The problem:
If a line in the records contains the string "computer", show that line.
╭──
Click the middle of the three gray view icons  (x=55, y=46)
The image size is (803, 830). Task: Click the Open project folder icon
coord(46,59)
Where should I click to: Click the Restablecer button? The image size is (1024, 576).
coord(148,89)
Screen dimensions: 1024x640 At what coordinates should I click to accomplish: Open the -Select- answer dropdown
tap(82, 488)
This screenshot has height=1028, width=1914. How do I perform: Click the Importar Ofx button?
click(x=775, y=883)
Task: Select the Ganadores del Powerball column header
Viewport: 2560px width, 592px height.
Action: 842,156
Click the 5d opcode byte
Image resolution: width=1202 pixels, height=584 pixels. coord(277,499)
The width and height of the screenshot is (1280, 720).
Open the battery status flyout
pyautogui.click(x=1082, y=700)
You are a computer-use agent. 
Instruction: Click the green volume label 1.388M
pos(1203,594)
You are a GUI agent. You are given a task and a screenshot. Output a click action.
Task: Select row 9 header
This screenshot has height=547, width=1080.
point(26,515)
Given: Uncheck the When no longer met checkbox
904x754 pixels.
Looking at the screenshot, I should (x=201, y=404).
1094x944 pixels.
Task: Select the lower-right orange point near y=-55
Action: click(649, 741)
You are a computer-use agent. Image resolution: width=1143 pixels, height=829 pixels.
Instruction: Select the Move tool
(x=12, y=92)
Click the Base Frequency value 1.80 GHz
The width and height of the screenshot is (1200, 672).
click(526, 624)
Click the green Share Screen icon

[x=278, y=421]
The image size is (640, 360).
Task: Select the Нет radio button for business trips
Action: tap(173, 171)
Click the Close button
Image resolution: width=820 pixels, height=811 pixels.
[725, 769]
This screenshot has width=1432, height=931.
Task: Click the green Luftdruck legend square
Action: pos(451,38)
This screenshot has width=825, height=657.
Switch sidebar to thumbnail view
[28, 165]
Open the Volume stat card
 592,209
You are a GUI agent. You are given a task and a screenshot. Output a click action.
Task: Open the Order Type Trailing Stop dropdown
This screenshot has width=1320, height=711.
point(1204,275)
╰──
Answer to this task:
You are a computer-use agent. 
You are a computer-use agent. Image resolution: width=1143 pixels, height=829 pixels.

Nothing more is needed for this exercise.